As a young man, Greenwade was a pitcher and manager in minor league baseball. While pitching in the minor leagues, he contracted typhoid fever and he nearly died. While he recovered, he was away from baseball for a couple of seasons, working for the Internal Revenue Service at one point. By 1940, he had returned to the minor leagues as a manager. In 1941, he joined the St. Louis Browns as a scout.

Later, Greenwade scouted for the Brooklyn Dodgers. In the mid-1940s, as the Dodgers looked to break baseball's color line, Greenwade was sent to Mexico City to scout a black Cuban player named Silvio García. When Greenwade went to meet with Mexican League president Jorge Pasquel about the possibility of recruiting García to the United States, the Mexican League official and his brother began the talks by brandishing firearms. In any case, Greenwade found that García had difficulty pulling pitches toward the left side of the field, so he did not recommend that the team pursue García any further.

Greenwade was later assigned to follow Jackie Robinson and observe his play. After 50 days, he reported back to Rickey that Robinson had the skills and temperament to integrate baseball. The scout was sympathetic to racial issues because black family friends had been very helpful to Greenwade in the wake of his mother's death.

==New York Yankees==
Greenwade scouted for the Yankees between 1949 and 1964, discovering players such as Elston Howard and Bobby Murcer. He is best known for scouting Mickey Mantle, however. Though baseball mythology has sometimes held that Greenwade signed Mantle during an impromptu stop at a baseball game that he saw from the roadway, Greenwade actually followed Mantle's play for two years. Regulations at the time dictated that Mantle had to graduate from high school before discussing professional baseball contracts. Scared to lose Mantle to another scout, Greenwade noted the date of Mantle's planned high school graduation and signed him the night of the high school commencement. Mantle said that the Class D contract was worth $1,500, while Greenwade said that Mantle received $1,150.

Records provided -
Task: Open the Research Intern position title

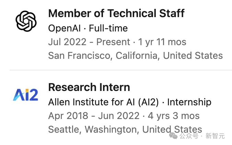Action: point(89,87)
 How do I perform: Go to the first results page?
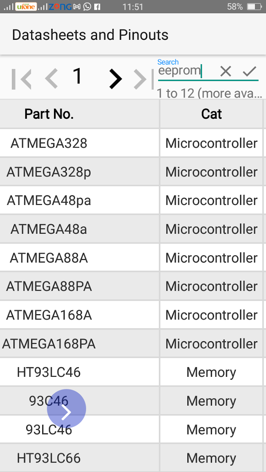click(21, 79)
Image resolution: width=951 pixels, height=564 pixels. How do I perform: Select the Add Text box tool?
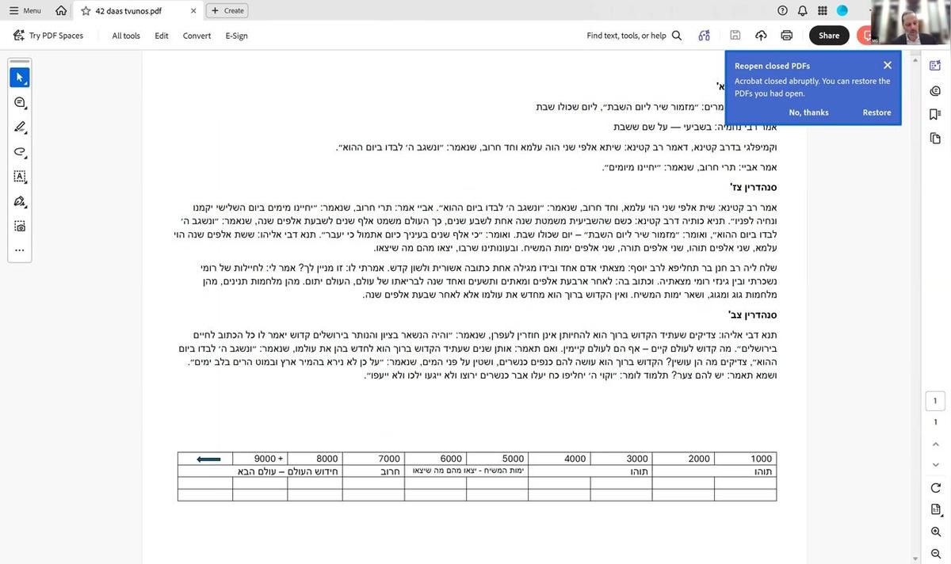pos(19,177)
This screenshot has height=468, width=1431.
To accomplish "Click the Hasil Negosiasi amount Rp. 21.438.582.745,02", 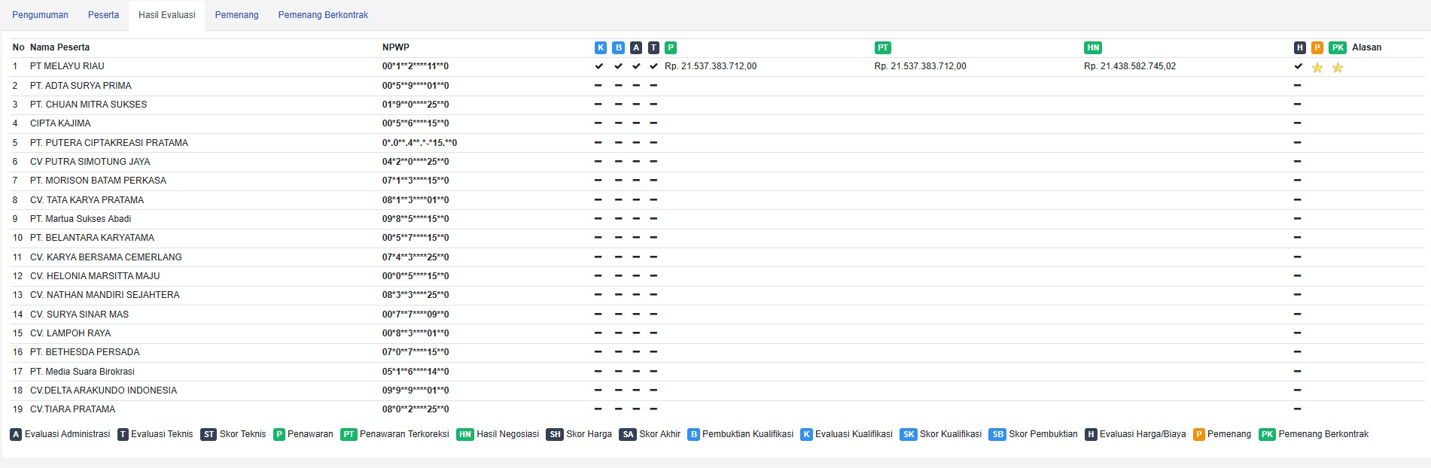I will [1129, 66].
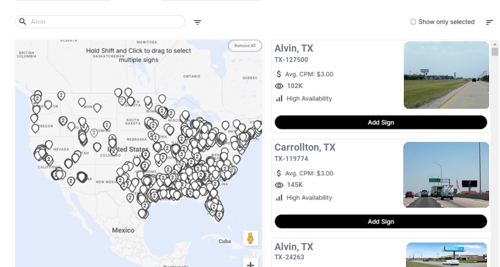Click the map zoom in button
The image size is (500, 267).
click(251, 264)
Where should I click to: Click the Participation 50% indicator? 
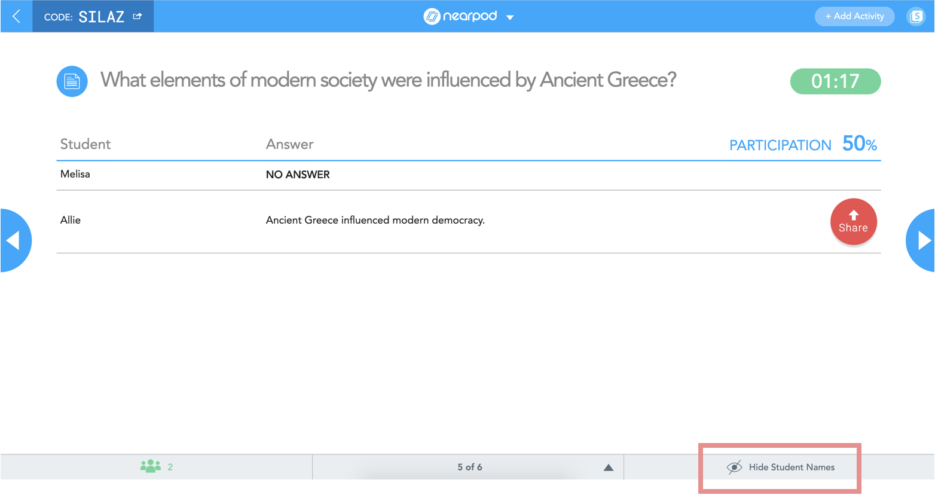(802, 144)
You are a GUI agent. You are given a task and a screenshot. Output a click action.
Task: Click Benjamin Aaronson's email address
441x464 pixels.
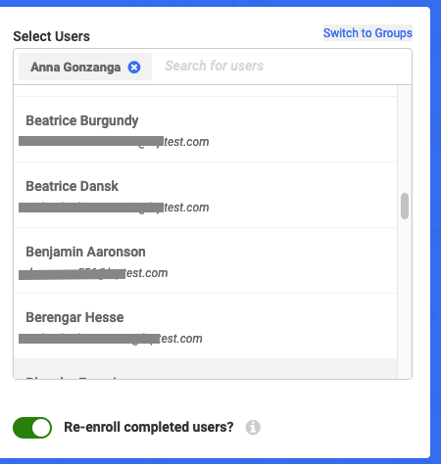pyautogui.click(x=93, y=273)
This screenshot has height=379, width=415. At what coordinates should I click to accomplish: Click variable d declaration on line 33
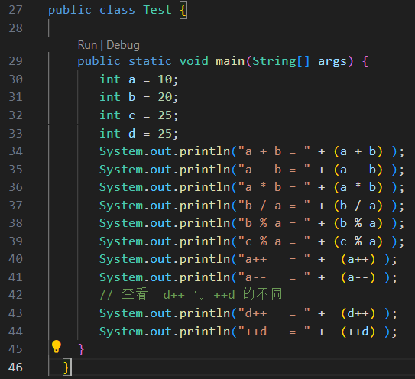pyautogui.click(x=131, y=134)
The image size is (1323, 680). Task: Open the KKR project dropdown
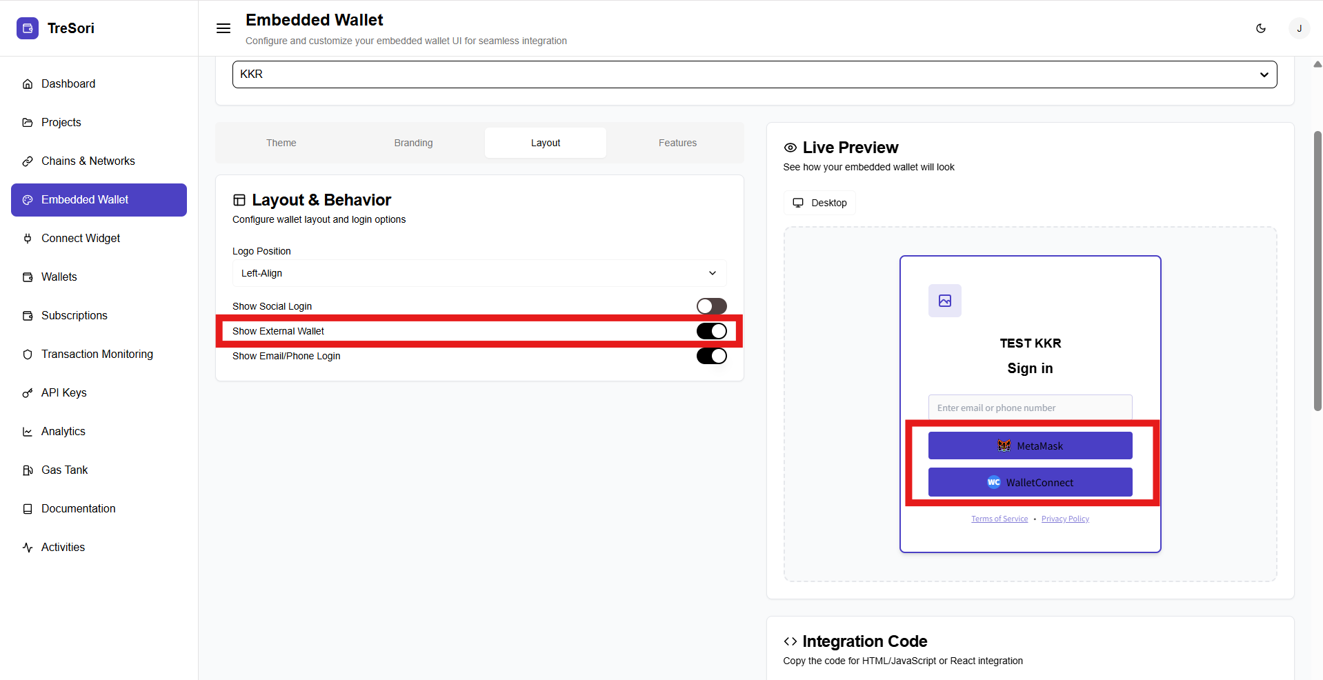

Exercise goal -
Continue the passage about the baseball scout Greenwade from where it stops.

Result -
According to Greenwade, the eyesight that he inherited from his Native American ancestors helped him to spot good talent as a baseball scout. He stood out from other scouts because he avoided taking notes on players, believing that most scouts missed out on key observations because they were writing notes and had their heads down. Even well into his career, Greenwade had what David Halberstam described as "an almost pathological fear of being poor again." He saved money in any way that he could, and his only major expense was the purchase of Cadillacs; he bought one every two years because of the miles that he logged while pursuing baseball talent.

==Later life==
After his time as a Yankees scout, Greenwade retired to Willard. He continued to visit the Yankees clubhouse when they played in Kansas City, and he remained popular among Yankees players. He died of heart failure in 1986 at a nursing home in Ash Grove, Missouri. He had saved enough money to own a bank, a water company and a farm, which he turned over to one of his sons.